‘Have Mercy’ Washington Bishop Mariann Budde’s plea to President Donal Trump

22 January 2025: For the record: Episcopal News Service: As Trump demands apology, Washington bishop explains her call for mercy toward those living in fear

The sermon’s duration was less than 15 minutes. Its theme – a call for unity grounded in faith at a time of political division – was hardly out of the norm for a post-inauguration service at Washington National Cathedral, which has hosted similar services 10 times before.

It was the sermon’s final four minutes that struck a chord. Washington Bishop Mariann Budde issued a final plea directly to President Donald Trump as he sat in the front row, a moment that would generate national headlines and intense reactions, both positive and negative.

Her calm plea to the president: “Have mercy.”

Later in the day Jan. 21, Trump made clear his distaste for the sermon when asked about it by reporters, saying he “didn’t think it was a good service.” Then early Jan. 22, he amplified his complaints with a social media post that demanded Budde and “her church” apologize.

Without using Budde’s name, the president labeled her “a so-called bishop” and a “Radical Left hard line Trump hater” whose sermon was “ungracious” and “nasty in tone.”

Budde, in her sermon, had asked Trump to show mercy to “the people in our country who are scared now,” and she specifically held up the fears felt by many LGTBQ+ people and immigrants at the start of Trump’s second term.

President Donald Trump, first lady Melania Trump, Vice President J.D. Vance and Vance’s wife, Usha Vance, attend the Jan. 21 prayer service at Washington National Cathedral. Photo: Associated Press

A day earlier, after his Jan. 20 inauguration, Trump had issued a series of executive orders, including several intended to address what he declared was a national emergency on the U.S.-Mexico border. During the campaign Trump had promised to enact mass deportations, and in his social media post about Budde’s sermon, he added, without evidence, that a “large number of illegal migrants” had entered the United States and killed people as part of a “giant crime wave.”

Budde’s plea to Trump: ‘Have mercy upon the people in our country who are scared’

Episcopal News Service sought comment from Budde for this story, which will be updated upon receiving a response. The bishop, whose diocese includes the United States’ capital city and part of Maryland, discussed her sermon in an interview with CNN that aired Jan. 21, after Trump’s initial comments but before his demand for an apology.

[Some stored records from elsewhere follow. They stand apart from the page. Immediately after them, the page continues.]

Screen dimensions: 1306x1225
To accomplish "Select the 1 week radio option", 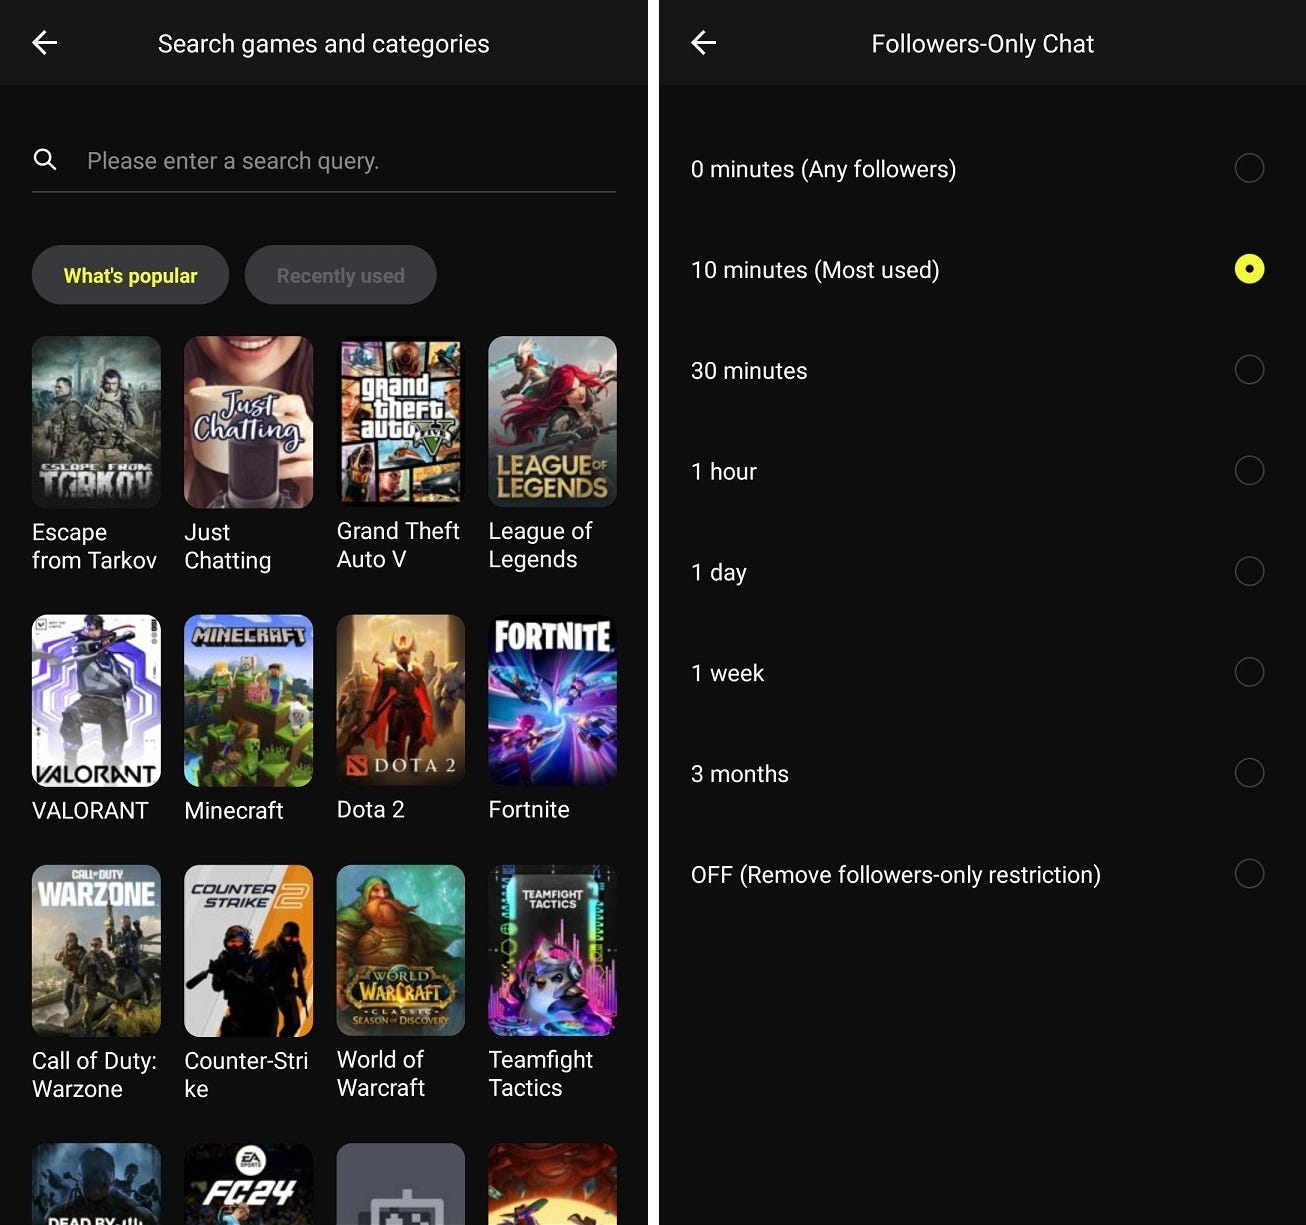I will (x=1249, y=672).
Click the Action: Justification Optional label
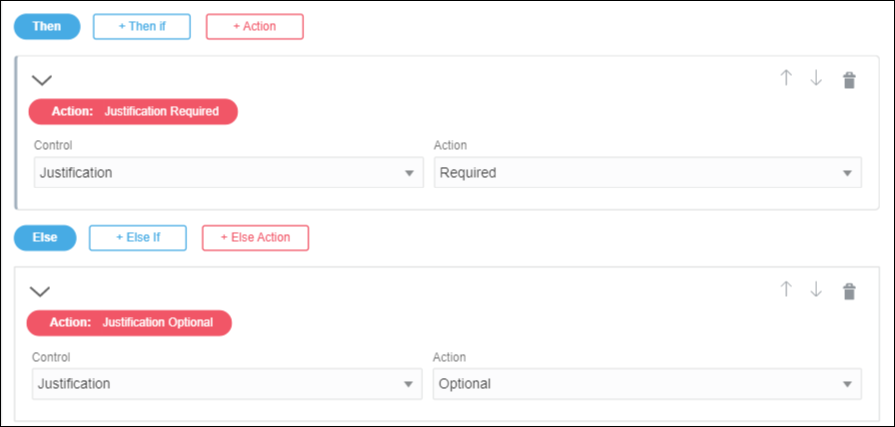Screen dimensions: 895x427 pyautogui.click(x=130, y=322)
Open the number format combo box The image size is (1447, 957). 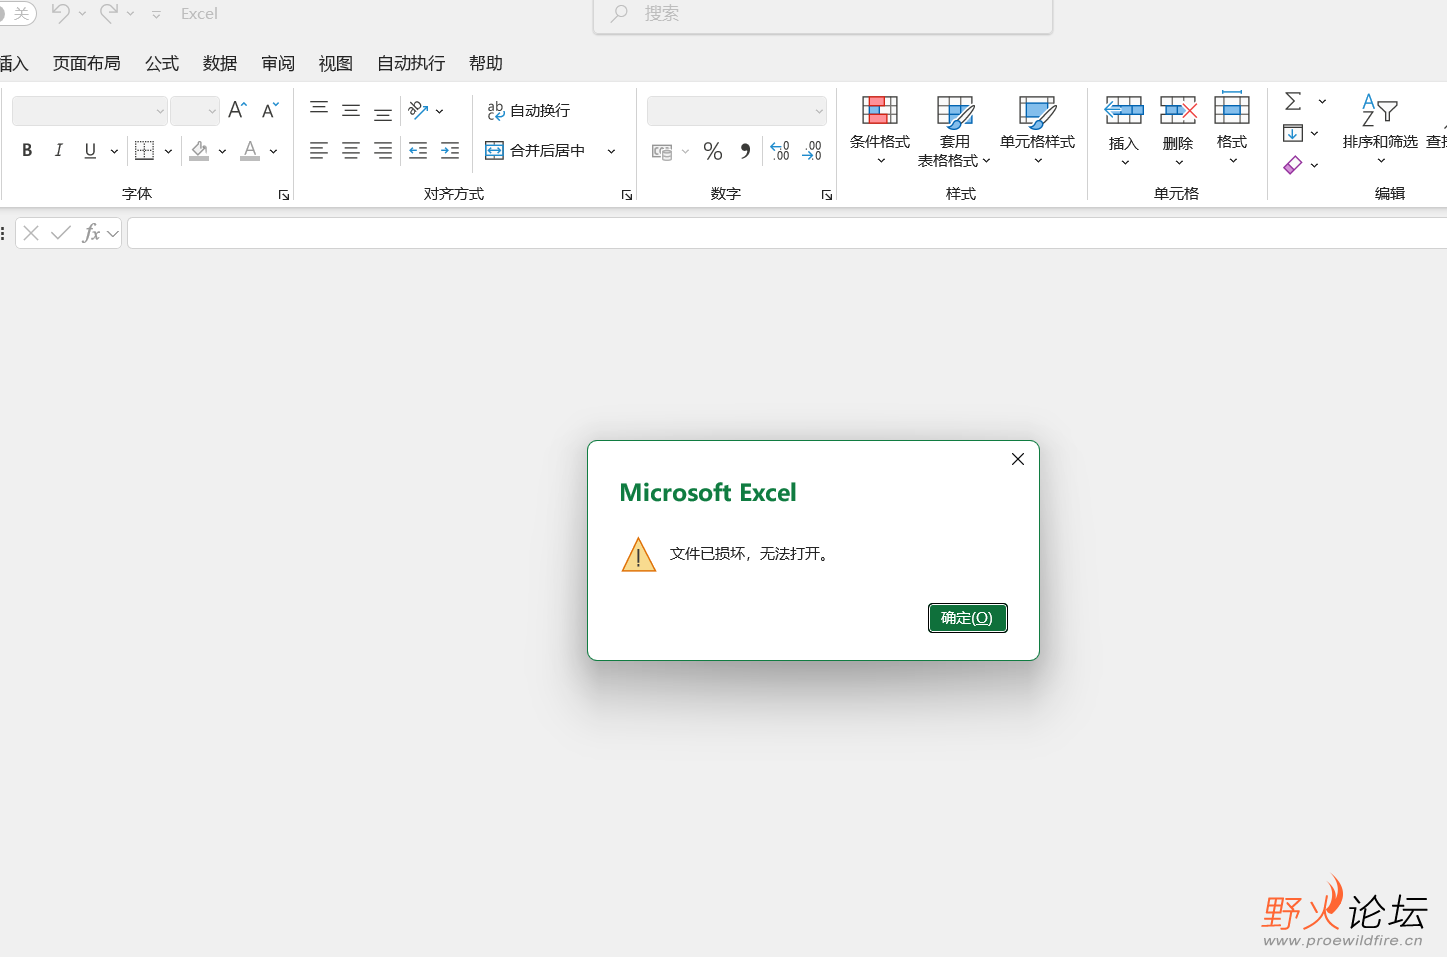[x=737, y=111]
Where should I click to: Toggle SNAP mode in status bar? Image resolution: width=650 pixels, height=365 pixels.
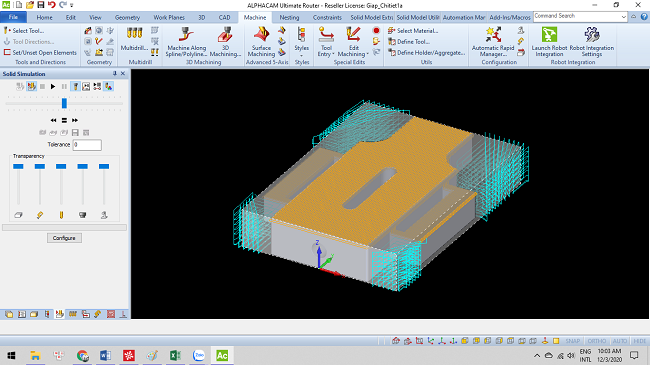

Budde confirmed she was looking directly at Trump while speaking to him from the pulpit.

“I was also, frankly, as you do in every sermon, speaking to everyone who was listening, through that one-on-one conversation with the president, reminding us all that the people that are frightened in our country … are our fellow human beings and that they have been portrayed all throughout the political campaign in the harshest of lights,” Budde told CNN. “I wanted to counter, as gently as I could, with a reminder of their humanity and their place in our wider community.”

She later told NPR’s “All Things Considered” that she didn’t see a need to apologize.

“I regret that it was something that has caused the kind of response that it has, in the sense that it actually confirmed the very thing that I was speaking of earlier, which is our tendency to jump to outrage and not speak to one another with respect,” she said. “But, no, I won’t apologize for what I said.”